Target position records
★ ★ ★ ★ ★

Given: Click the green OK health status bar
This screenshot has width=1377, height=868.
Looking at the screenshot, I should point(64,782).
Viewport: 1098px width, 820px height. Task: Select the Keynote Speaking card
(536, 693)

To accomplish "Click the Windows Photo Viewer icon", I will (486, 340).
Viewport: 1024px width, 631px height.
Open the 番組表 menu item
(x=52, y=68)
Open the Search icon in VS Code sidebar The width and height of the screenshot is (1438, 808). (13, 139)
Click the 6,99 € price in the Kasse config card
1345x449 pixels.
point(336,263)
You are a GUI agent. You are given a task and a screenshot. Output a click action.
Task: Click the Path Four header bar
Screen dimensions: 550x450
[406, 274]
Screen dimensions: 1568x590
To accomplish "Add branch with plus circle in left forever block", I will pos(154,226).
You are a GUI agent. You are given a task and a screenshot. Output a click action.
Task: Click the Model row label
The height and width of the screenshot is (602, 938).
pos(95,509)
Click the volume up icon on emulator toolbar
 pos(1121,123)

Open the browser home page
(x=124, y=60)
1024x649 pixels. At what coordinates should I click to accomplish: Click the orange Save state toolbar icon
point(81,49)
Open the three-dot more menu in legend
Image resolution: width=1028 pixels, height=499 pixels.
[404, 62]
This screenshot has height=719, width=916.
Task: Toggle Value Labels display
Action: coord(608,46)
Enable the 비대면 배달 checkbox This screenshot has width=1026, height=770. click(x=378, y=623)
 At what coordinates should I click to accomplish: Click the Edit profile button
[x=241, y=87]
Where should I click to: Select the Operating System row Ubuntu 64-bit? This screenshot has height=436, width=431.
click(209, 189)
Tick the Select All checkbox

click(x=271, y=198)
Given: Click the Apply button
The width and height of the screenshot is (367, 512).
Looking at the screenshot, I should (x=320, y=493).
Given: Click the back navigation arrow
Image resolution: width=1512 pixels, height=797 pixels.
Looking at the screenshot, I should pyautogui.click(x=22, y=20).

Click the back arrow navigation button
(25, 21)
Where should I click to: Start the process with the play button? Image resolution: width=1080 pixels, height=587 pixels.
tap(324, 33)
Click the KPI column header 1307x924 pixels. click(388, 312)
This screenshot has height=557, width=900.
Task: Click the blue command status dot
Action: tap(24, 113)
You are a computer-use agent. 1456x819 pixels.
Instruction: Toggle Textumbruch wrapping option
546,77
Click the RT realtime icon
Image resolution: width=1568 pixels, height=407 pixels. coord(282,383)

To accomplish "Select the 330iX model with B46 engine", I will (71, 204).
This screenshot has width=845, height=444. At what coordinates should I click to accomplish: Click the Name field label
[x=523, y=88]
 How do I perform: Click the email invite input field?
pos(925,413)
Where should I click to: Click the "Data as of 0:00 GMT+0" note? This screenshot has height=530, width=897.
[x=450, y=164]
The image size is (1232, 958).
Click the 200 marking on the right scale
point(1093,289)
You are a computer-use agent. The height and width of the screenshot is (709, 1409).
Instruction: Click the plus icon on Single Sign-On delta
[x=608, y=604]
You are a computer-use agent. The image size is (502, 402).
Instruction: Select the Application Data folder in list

★ ★ ★ ★ ★

▶ [Task to carry out] Please reproduce the material above word for word, keeping every line unchanged.

▶ [Solution to this exercise]
Given: Click the green OK health status bar
This screenshot has width=1377, height=868.
Looking at the screenshot, I should point(64,782).
Viewport: 1098px width, 820px height. Task: Select the Keynote Speaking card
(536, 693)

To accomplish "Click the Windows Photo Viewer icon", I will (486, 340).
Viewport: 1024px width, 631px height.
Open the 番組表 menu item
(x=52, y=68)
Open the Search icon in VS Code sidebar The width and height of the screenshot is (1438, 808). (13, 139)
Click the 6,99 € price in the Kasse config card
1345x449 pixels.
point(336,263)
You are a GUI agent. You are given a task and a screenshot. Output a click action.
Task: Click the Path Four header bar
Screen dimensions: 550x450
[406, 274]
Screen dimensions: 1568x590
To accomplish "Add branch with plus circle in left forever block", I will pos(154,226).
You are a GUI agent. You are given a task and a screenshot. Output a click action.
Task: Click the Model row label
The height and width of the screenshot is (602, 938).
pos(95,509)
Click the volume up icon on emulator toolbar
 pos(1121,123)

Open the browser home page
(x=124, y=60)
1024x649 pixels. At what coordinates should I click to accomplish: Click the orange Save state toolbar icon
point(81,49)
Open the three-dot more menu in legend
Image resolution: width=1028 pixels, height=499 pixels.
[404, 62]
This screenshot has height=719, width=916.
Task: Toggle Value Labels display
Action: coord(608,46)
Enable the 비대면 배달 checkbox This screenshot has width=1026, height=770. click(x=378, y=623)
 At what coordinates should I click to accomplish: Click the Edit profile button
[x=241, y=87]
Where should I click to: Select the Operating System row Ubuntu 64-bit? This screenshot has height=436, width=431.
click(209, 189)
Tick the Select All checkbox

click(x=271, y=198)
Given: Click the Apply button
The width and height of the screenshot is (367, 512).
Looking at the screenshot, I should (x=320, y=493).
Given: Click the back navigation arrow
Image resolution: width=1512 pixels, height=797 pixels.
Looking at the screenshot, I should pyautogui.click(x=22, y=20).

Click the back arrow navigation button
(25, 21)
Where should I click to: Start the process with the play button? Image resolution: width=1080 pixels, height=587 pixels.
tap(324, 33)
Click the KPI column header 1307x924 pixels. click(388, 312)
This screenshot has height=557, width=900.
Task: Click the blue command status dot
Action: tap(24, 113)
You are a computer-use agent. 1456x819 pixels.
Instruction: Toggle Textumbruch wrapping option
546,77
Click the RT realtime icon
Image resolution: width=1568 pixels, height=407 pixels. coord(282,383)

To accomplish "Select the 330iX model with B46 engine", I will (71, 204).
This screenshot has width=845, height=444. At what coordinates should I click to accomplish: Click the Name field label
[x=523, y=88]
 How do I perform: Click the email invite input field?
pos(925,413)
Where should I click to: Click the "Data as of 0:00 GMT+0" note? This screenshot has height=530, width=897.
[x=450, y=164]
The image size is (1232, 958).
Click the 200 marking on the right scale
point(1093,289)
You are a computer-use agent. The height and width of the screenshot is (709, 1409).
Instruction: Click the plus icon on Single Sign-On delta
[x=608, y=604]
You are a computer-use agent. The image size is (502, 402).
Instruction: Select the Application Data folder in list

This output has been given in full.